Exercise aim:
Each entry must be restated exactly as it appears.

Extracted records:
========================

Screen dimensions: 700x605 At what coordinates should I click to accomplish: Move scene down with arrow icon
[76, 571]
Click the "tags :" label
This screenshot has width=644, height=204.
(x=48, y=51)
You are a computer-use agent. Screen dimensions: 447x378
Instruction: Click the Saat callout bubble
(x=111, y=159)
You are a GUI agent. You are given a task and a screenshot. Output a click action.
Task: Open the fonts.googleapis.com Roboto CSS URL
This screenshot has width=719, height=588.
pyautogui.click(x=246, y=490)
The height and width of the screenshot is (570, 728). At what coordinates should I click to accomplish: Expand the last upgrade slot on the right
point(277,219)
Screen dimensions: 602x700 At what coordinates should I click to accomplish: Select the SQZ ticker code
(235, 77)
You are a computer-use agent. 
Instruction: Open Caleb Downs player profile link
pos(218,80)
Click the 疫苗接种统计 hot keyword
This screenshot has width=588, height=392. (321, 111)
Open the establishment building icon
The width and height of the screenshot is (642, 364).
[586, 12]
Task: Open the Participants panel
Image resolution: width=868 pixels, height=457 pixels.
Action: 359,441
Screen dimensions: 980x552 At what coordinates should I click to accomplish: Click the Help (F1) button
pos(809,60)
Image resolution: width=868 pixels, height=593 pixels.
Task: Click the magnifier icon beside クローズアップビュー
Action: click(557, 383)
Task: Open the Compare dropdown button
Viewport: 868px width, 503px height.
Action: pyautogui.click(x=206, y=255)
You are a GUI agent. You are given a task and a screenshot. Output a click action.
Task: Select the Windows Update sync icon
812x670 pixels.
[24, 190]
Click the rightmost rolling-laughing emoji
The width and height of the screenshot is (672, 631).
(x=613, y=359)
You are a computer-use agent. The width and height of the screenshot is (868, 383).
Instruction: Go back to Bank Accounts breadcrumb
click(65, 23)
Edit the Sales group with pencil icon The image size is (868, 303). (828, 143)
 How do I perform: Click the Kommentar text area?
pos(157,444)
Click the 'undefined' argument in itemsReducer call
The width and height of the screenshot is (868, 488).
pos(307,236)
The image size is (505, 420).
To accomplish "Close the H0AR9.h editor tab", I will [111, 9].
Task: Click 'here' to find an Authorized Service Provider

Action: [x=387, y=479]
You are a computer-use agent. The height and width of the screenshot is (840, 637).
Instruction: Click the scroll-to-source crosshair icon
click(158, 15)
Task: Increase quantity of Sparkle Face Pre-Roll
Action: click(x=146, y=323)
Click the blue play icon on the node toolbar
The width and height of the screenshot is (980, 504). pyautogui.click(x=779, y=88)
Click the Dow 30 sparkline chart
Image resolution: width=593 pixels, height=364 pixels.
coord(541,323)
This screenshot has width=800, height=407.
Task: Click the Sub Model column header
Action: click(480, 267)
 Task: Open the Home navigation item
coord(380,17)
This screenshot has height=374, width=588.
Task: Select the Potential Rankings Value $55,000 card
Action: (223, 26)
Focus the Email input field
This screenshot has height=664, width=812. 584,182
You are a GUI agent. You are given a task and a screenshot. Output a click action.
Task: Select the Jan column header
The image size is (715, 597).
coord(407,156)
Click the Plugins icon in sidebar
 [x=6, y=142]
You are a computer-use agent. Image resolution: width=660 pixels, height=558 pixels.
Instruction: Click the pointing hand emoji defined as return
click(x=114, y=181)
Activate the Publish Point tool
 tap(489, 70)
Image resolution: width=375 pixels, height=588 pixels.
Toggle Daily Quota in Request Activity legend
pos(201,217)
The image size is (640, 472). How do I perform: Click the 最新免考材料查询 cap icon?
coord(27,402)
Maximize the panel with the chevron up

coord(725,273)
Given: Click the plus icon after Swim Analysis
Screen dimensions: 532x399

========================

Exercise response:
Screen dimensions: 700x605 At what coordinates should I click to accomplish: Move scene down with arrow icon
[76, 571]
Click the "tags :" label
This screenshot has width=644, height=204.
(x=48, y=51)
You are a computer-use agent. Screen dimensions: 447x378
Instruction: Click the Saat callout bubble
(x=111, y=159)
You are a GUI agent. You are given a task and a screenshot. Output a click action.
Task: Open the fonts.googleapis.com Roboto CSS URL
This screenshot has width=719, height=588.
pyautogui.click(x=246, y=490)
The height and width of the screenshot is (570, 728). At what coordinates should I click to accomplish: Expand the last upgrade slot on the right
point(277,219)
Screen dimensions: 602x700 At what coordinates should I click to accomplish: Select the SQZ ticker code
(235, 77)
You are a computer-use agent. 
Instruction: Open Caleb Downs player profile link
pos(218,80)
Click the 疫苗接种统计 hot keyword
This screenshot has width=588, height=392. (321, 111)
Open the establishment building icon
The width and height of the screenshot is (642, 364).
[586, 12]
Task: Open the Participants panel
Image resolution: width=868 pixels, height=457 pixels.
Action: 359,441
Screen dimensions: 980x552 At what coordinates should I click to accomplish: Click the Help (F1) button
pos(809,60)
Image resolution: width=868 pixels, height=593 pixels.
Task: Click the magnifier icon beside クローズアップビュー
Action: click(557, 383)
Task: Open the Compare dropdown button
Viewport: 868px width, 503px height.
Action: pyautogui.click(x=206, y=255)
You are a GUI agent. You are given a task and a screenshot. Output a click action.
Task: Select the Windows Update sync icon
812x670 pixels.
[24, 190]
Click the rightmost rolling-laughing emoji
The width and height of the screenshot is (672, 631).
(x=613, y=359)
You are a computer-use agent. The width and height of the screenshot is (868, 383).
Instruction: Go back to Bank Accounts breadcrumb
click(65, 23)
Edit the Sales group with pencil icon The image size is (868, 303). (828, 143)
 How do I perform: Click the Kommentar text area?
pos(157,444)
Click the 'undefined' argument in itemsReducer call
The width and height of the screenshot is (868, 488).
pos(307,236)
The image size is (505, 420).
To accomplish "Close the H0AR9.h editor tab", I will [111, 9].
Task: Click 'here' to find an Authorized Service Provider

Action: [x=387, y=479]
You are a computer-use agent. The height and width of the screenshot is (840, 637).
Instruction: Click the scroll-to-source crosshair icon
click(158, 15)
Task: Increase quantity of Sparkle Face Pre-Roll
Action: click(x=146, y=323)
Click the blue play icon on the node toolbar
The width and height of the screenshot is (980, 504). pyautogui.click(x=779, y=88)
Click the Dow 30 sparkline chart
Image resolution: width=593 pixels, height=364 pixels.
coord(541,323)
This screenshot has width=800, height=407.
Task: Click the Sub Model column header
Action: click(480, 267)
 Task: Open the Home navigation item
coord(380,17)
This screenshot has height=374, width=588.
Task: Select the Potential Rankings Value $55,000 card
Action: (223, 26)
Focus the Email input field
This screenshot has height=664, width=812. 584,182
You are a GUI agent. You are given a task and a screenshot. Output a click action.
Task: Select the Jan column header
The image size is (715, 597).
coord(407,156)
Click the Plugins icon in sidebar
 [x=6, y=142]
You are a computer-use agent. Image resolution: width=660 pixels, height=558 pixels.
Instruction: Click the pointing hand emoji defined as return
click(x=114, y=181)
Activate the Publish Point tool
 tap(489, 70)
Image resolution: width=375 pixels, height=588 pixels.
Toggle Daily Quota in Request Activity legend
pos(201,217)
The image size is (640, 472). How do I perform: Click the 最新免考材料查询 cap icon?
coord(27,402)
Maximize the panel with the chevron up

coord(725,273)
Given: Click the plus icon after Swim Analysis
Screen dimensions: 532x399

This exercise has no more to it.